XIV DISPOSIZIONE
TRANSITORIA E FINALE
“I titoli nobiliari
non sono riconosciuti.
I predicati esistenti
prima del 28 ottobre 1922, valgono come parte del nome.
L’Ordine mauriziano è
conservato come ente ospedaliero e funziona nei modi stabiliti dalla legge.
La legge regola la soppressione
della Consulta araldica”.
Per festeggiare i settanta anni dalla entrata in vigore della Costituzione Italiana, atto avvenuto il 1 gennaio 1948, "Racconto a mano libera" pubblica uno alla volta gli articoli della nostra carta fondamentale.

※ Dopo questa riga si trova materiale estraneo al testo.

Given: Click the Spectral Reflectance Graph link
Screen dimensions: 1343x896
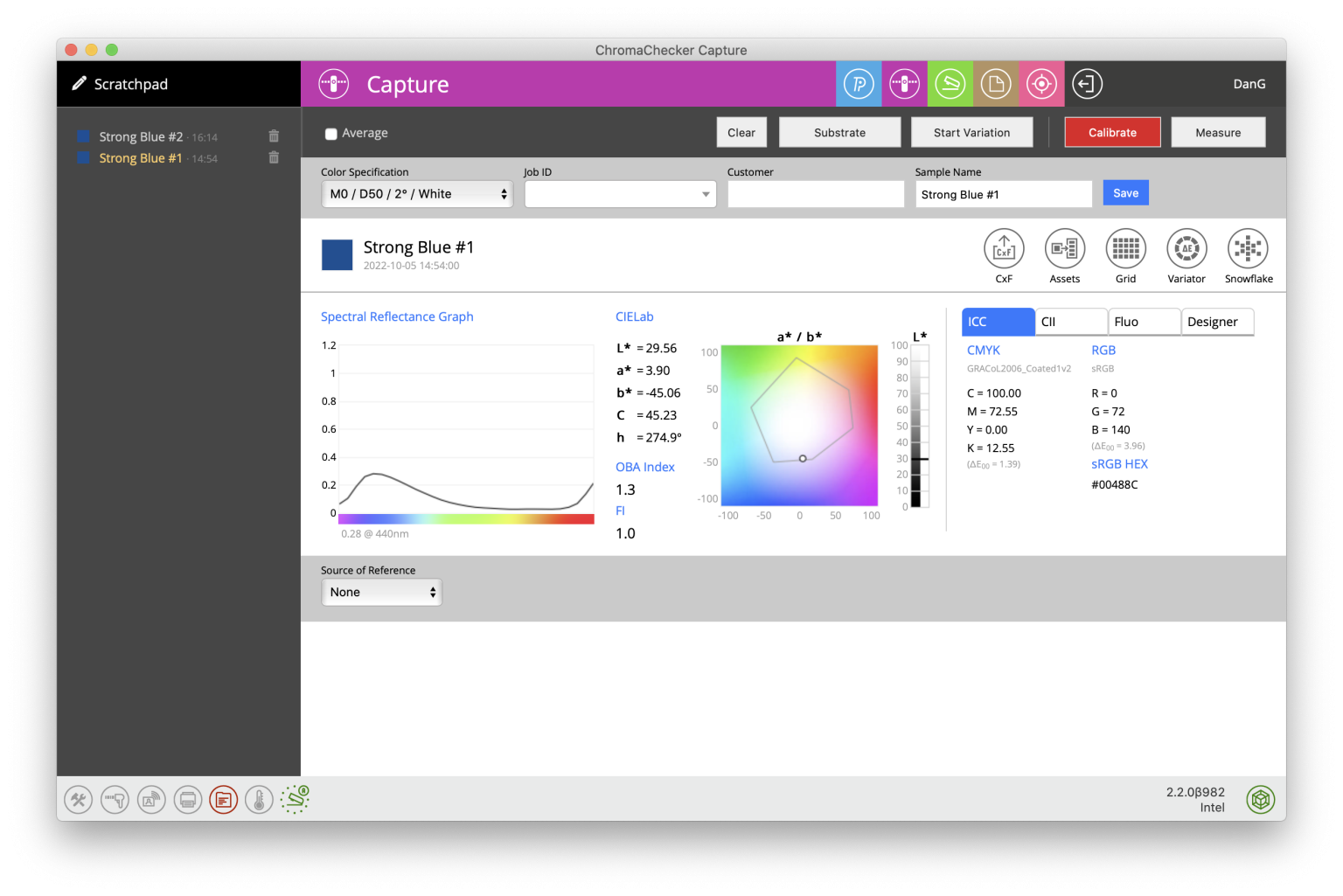Looking at the screenshot, I should coord(397,316).
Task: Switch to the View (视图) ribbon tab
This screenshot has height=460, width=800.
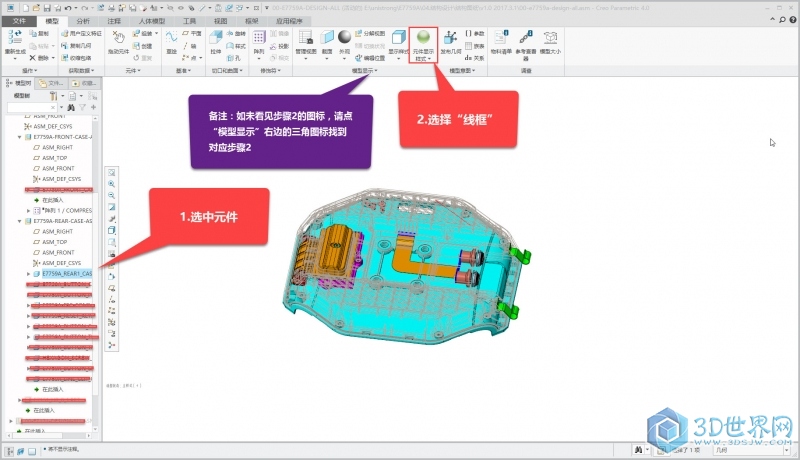Action: [221, 19]
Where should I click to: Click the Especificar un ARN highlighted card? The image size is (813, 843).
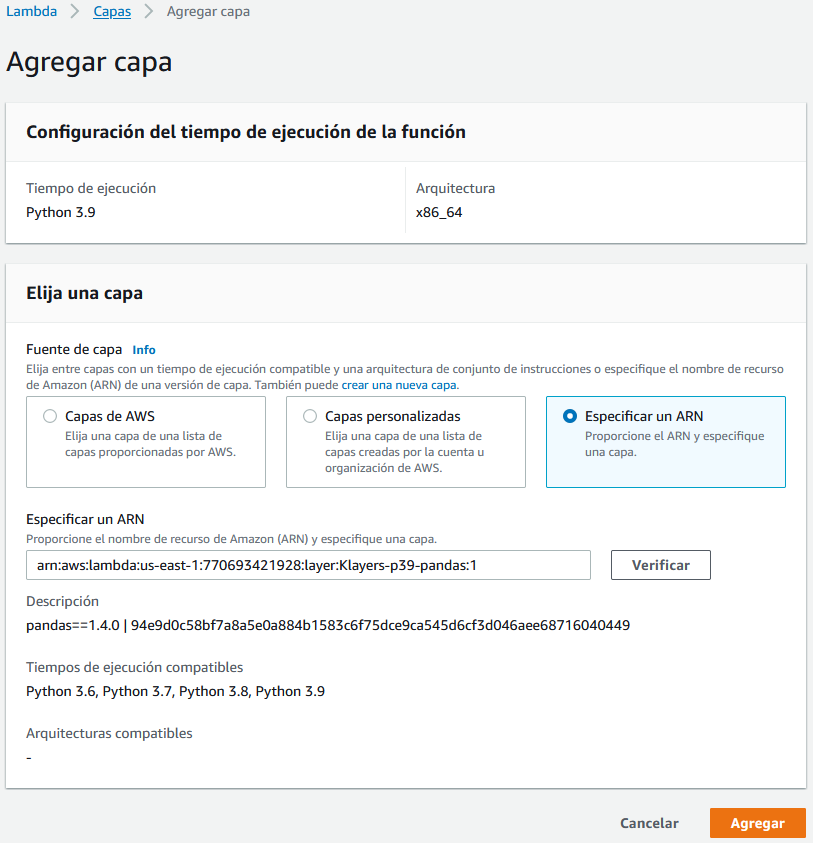click(x=665, y=440)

Le disposizioni transitorie e finali sono diciotto articoli
approvati dall’assemblea Costituente per gestire il passaggio dallo Statuto Albertino,
l’ordinamento monarchico, alla Costituzione Repubblicana. L’Italia diventava
democratica, il potere appartiene al popolo nella sua interezza. È giusto che si mettano in moto quei meccanismi
giuridici necessari al travaglio che doveva far nascere il nuovo stato. Insomma
assieme alla Carta Costituzionale si sono istituite delle norme che dovevano
aprire l’Italia al futuro, cancellando alcune regole e norme del passato.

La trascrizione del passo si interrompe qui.